» Extracted data:
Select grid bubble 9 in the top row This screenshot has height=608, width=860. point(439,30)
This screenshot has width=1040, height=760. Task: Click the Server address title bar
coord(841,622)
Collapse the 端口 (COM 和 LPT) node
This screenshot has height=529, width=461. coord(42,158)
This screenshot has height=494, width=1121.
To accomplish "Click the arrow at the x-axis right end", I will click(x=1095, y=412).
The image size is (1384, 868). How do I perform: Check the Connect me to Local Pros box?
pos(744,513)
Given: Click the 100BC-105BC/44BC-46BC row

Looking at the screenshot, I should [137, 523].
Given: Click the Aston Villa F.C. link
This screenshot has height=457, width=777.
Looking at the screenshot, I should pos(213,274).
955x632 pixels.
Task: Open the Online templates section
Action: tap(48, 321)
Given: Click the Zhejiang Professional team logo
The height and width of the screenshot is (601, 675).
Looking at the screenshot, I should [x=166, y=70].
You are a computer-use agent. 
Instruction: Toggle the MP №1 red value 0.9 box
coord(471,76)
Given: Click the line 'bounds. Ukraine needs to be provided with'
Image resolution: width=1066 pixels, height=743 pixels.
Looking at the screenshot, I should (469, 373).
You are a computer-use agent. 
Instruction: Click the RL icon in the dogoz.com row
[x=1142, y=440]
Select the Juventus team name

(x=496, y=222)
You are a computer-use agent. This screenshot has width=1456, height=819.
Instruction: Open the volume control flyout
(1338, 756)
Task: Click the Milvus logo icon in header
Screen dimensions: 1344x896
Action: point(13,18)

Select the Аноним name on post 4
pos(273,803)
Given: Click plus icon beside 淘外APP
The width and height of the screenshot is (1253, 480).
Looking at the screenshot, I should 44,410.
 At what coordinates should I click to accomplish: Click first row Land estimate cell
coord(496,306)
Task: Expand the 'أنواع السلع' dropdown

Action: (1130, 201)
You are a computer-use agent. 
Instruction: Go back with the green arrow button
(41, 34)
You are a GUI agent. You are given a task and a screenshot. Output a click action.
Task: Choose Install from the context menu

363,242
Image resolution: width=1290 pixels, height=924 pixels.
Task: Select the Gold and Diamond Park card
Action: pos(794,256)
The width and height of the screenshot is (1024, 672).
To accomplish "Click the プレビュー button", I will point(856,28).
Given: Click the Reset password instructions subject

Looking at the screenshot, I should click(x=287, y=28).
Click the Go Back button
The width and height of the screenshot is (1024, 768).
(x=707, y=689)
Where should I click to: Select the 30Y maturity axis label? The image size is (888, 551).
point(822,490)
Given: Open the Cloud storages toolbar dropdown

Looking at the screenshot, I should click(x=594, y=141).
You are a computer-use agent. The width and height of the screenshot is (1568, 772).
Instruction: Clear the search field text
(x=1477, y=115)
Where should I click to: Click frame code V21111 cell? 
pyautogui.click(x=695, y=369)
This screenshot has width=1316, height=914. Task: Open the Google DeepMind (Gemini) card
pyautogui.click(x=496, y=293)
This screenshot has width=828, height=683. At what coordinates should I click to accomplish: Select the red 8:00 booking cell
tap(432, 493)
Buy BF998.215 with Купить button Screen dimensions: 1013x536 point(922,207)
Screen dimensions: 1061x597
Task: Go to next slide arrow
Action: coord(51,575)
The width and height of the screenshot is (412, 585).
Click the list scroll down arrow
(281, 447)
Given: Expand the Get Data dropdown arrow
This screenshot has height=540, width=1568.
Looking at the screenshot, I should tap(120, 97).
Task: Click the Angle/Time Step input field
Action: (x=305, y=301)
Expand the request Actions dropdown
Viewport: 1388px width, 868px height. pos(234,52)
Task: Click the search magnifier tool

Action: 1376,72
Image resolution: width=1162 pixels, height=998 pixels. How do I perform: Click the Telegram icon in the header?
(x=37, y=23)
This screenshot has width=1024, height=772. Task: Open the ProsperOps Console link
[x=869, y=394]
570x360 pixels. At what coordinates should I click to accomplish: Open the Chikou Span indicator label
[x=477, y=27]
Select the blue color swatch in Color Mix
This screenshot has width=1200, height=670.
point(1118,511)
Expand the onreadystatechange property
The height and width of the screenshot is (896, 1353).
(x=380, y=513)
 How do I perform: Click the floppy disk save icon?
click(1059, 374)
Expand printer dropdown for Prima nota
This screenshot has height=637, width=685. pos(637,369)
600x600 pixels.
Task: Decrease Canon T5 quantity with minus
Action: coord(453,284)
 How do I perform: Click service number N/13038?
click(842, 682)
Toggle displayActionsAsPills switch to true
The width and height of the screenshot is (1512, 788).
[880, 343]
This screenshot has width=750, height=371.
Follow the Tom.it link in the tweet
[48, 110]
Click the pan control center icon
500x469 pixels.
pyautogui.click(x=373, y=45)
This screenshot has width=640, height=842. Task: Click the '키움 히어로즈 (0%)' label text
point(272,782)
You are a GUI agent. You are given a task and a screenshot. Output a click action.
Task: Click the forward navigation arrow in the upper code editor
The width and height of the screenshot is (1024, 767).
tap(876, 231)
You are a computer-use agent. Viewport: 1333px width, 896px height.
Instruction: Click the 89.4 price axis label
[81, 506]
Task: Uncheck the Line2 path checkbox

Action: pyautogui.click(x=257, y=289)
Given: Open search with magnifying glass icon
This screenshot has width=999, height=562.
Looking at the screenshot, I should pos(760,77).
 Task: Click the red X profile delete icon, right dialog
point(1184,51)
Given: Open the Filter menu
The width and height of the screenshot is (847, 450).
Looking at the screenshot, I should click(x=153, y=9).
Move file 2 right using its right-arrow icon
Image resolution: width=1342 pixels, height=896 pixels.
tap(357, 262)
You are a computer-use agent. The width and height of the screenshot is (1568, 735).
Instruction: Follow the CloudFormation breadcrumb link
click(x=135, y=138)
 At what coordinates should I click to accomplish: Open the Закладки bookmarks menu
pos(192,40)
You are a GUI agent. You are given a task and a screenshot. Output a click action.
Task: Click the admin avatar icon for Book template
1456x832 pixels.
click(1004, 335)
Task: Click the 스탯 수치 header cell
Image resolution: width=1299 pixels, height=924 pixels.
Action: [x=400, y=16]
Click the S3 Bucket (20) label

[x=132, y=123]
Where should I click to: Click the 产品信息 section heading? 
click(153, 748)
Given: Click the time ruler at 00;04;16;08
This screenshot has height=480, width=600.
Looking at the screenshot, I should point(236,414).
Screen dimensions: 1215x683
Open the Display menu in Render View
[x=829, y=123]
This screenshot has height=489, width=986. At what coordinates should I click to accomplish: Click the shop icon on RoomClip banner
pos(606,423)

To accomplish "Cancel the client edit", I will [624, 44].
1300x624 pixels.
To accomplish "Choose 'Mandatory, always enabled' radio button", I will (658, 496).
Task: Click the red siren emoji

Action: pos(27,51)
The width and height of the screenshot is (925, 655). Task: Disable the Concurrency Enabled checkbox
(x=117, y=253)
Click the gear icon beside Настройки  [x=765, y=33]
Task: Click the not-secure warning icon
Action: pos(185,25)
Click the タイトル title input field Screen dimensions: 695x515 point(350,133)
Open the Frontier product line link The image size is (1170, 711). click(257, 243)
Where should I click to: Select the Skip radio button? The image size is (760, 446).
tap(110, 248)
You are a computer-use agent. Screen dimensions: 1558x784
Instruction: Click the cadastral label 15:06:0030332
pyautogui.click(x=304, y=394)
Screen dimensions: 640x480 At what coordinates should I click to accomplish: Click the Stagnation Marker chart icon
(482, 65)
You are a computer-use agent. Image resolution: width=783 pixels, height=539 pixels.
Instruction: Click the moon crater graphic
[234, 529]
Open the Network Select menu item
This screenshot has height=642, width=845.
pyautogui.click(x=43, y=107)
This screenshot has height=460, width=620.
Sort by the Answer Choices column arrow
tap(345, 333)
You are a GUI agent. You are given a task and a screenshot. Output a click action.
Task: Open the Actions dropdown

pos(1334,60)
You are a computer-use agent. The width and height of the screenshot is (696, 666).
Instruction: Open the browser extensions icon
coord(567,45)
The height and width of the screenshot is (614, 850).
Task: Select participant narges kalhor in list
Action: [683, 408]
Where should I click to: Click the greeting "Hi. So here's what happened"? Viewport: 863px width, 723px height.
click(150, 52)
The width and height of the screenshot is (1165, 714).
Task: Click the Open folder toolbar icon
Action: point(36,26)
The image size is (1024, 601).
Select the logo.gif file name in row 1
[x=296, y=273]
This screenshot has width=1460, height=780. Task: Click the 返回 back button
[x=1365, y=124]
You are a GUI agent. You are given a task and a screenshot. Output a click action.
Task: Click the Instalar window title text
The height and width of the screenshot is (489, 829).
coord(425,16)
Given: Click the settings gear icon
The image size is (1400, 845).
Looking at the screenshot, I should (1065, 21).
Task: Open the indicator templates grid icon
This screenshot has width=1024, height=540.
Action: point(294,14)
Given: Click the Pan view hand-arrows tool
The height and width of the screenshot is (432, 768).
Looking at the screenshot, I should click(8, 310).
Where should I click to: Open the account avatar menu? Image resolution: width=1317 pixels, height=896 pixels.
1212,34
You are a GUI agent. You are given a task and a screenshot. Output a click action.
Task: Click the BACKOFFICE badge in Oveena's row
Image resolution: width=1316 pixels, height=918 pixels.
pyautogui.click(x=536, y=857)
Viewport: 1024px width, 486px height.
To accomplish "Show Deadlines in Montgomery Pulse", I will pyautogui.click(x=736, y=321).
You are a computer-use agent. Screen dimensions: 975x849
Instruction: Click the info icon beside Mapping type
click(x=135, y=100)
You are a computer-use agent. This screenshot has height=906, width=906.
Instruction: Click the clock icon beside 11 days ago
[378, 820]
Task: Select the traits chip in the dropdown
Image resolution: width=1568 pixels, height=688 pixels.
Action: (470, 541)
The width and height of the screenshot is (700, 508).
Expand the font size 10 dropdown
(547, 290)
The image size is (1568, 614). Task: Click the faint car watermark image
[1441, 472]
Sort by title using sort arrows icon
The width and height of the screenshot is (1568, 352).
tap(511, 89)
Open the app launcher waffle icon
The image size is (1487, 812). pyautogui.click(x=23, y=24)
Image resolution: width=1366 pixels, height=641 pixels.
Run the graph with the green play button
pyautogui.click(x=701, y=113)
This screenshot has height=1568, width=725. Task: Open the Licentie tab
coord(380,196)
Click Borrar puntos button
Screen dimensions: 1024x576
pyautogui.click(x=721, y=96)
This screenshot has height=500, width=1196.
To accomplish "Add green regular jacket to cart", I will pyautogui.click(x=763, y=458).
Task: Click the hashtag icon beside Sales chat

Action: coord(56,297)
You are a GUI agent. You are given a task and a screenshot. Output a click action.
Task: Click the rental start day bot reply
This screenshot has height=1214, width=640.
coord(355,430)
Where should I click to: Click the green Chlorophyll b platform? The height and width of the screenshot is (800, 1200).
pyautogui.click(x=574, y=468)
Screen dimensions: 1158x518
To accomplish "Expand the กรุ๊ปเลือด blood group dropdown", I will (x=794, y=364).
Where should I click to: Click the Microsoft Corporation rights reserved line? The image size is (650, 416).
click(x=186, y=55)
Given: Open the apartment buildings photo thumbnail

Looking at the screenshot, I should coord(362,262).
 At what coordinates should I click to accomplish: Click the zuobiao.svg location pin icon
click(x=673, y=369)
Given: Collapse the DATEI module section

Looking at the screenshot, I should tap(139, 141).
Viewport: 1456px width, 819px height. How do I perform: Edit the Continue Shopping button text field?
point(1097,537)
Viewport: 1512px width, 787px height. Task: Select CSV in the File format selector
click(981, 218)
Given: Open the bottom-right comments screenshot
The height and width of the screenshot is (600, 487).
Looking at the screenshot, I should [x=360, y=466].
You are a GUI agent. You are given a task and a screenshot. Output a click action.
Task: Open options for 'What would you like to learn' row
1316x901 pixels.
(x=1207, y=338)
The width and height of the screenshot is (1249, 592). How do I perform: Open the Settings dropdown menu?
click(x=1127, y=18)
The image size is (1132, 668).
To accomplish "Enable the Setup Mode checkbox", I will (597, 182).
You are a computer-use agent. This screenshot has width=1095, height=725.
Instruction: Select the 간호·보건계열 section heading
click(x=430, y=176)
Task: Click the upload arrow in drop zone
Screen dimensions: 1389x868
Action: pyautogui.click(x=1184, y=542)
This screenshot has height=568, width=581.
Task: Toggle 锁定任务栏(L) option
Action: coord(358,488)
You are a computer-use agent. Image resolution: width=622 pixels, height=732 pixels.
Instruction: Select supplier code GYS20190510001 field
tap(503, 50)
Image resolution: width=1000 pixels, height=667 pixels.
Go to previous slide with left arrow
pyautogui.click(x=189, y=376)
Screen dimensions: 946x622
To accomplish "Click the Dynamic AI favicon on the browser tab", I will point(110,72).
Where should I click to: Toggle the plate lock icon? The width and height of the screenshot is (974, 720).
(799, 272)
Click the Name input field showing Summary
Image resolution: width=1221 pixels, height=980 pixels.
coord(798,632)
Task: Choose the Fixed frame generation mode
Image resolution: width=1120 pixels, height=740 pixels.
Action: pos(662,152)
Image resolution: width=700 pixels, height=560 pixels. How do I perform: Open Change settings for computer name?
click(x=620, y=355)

» Task instructions: Which lines in the records above hold the string "using"? Copy each of them.

» Finished exercise:
Move file 2 right using its right-arrow icon
Sort by title using sort arrows icon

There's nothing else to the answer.